═════ Data records ═════

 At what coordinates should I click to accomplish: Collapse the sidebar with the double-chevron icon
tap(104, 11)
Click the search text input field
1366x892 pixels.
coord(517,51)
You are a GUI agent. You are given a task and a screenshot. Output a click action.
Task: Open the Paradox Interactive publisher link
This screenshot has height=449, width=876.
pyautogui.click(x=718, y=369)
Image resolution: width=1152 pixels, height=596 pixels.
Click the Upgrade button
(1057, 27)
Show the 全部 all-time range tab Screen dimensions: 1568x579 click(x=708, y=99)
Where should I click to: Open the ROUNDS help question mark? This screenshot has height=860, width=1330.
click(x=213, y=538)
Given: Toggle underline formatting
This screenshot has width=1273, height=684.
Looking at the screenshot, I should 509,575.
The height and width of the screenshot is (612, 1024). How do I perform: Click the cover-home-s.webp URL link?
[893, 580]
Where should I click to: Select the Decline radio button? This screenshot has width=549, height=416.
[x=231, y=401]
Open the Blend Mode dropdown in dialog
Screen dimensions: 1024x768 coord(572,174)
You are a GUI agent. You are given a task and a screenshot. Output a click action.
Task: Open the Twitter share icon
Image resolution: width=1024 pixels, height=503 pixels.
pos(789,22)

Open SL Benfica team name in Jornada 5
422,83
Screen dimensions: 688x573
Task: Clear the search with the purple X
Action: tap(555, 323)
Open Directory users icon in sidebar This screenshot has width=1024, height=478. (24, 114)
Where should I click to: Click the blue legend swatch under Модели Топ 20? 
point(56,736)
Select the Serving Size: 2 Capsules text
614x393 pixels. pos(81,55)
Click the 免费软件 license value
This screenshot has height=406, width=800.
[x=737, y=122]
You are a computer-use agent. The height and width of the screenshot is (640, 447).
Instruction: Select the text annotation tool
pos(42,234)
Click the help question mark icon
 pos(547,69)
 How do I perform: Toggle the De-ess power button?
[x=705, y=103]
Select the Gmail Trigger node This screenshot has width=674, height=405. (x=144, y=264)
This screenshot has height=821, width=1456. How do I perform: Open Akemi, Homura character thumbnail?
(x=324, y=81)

═════

» Aim of the exercise
Word for word, repeat the records above.

» Response to the exercise
 At what coordinates should I click to accomplish: Collapse the sidebar with the double-chevron icon
tap(104, 11)
Click the search text input field
1366x892 pixels.
coord(517,51)
You are a GUI agent. You are given a task and a screenshot. Output a click action.
Task: Open the Paradox Interactive publisher link
This screenshot has height=449, width=876.
pyautogui.click(x=718, y=369)
Image resolution: width=1152 pixels, height=596 pixels.
Click the Upgrade button
(1057, 27)
Show the 全部 all-time range tab Screen dimensions: 1568x579 click(x=708, y=99)
Where should I click to: Open the ROUNDS help question mark? This screenshot has height=860, width=1330.
click(x=213, y=538)
Given: Toggle underline formatting
This screenshot has width=1273, height=684.
Looking at the screenshot, I should 509,575.
The height and width of the screenshot is (612, 1024). How do I perform: Click the cover-home-s.webp URL link?
[893, 580]
Where should I click to: Select the Decline radio button? This screenshot has width=549, height=416.
[x=231, y=401]
Open the Blend Mode dropdown in dialog
Screen dimensions: 1024x768 coord(572,174)
You are a GUI agent. You are given a task and a screenshot. Output a click action.
Task: Open the Twitter share icon
Image resolution: width=1024 pixels, height=503 pixels.
pos(789,22)

Open SL Benfica team name in Jornada 5
422,83
Screen dimensions: 688x573
Task: Clear the search with the purple X
Action: tap(555, 323)
Open Directory users icon in sidebar This screenshot has width=1024, height=478. (24, 114)
Where should I click to: Click the blue legend swatch under Модели Топ 20? 
point(56,736)
Select the Serving Size: 2 Capsules text
614x393 pixels. pos(81,55)
Click the 免费软件 license value
This screenshot has height=406, width=800.
[x=737, y=122]
You are a computer-use agent. The height and width of the screenshot is (640, 447).
Instruction: Select the text annotation tool
pos(42,234)
Click the help question mark icon
 pos(547,69)
 How do I perform: Toggle the De-ess power button?
[x=705, y=103]
Select the Gmail Trigger node This screenshot has width=674, height=405. (x=144, y=264)
This screenshot has height=821, width=1456. How do I perform: Open Akemi, Homura character thumbnail?
(x=324, y=81)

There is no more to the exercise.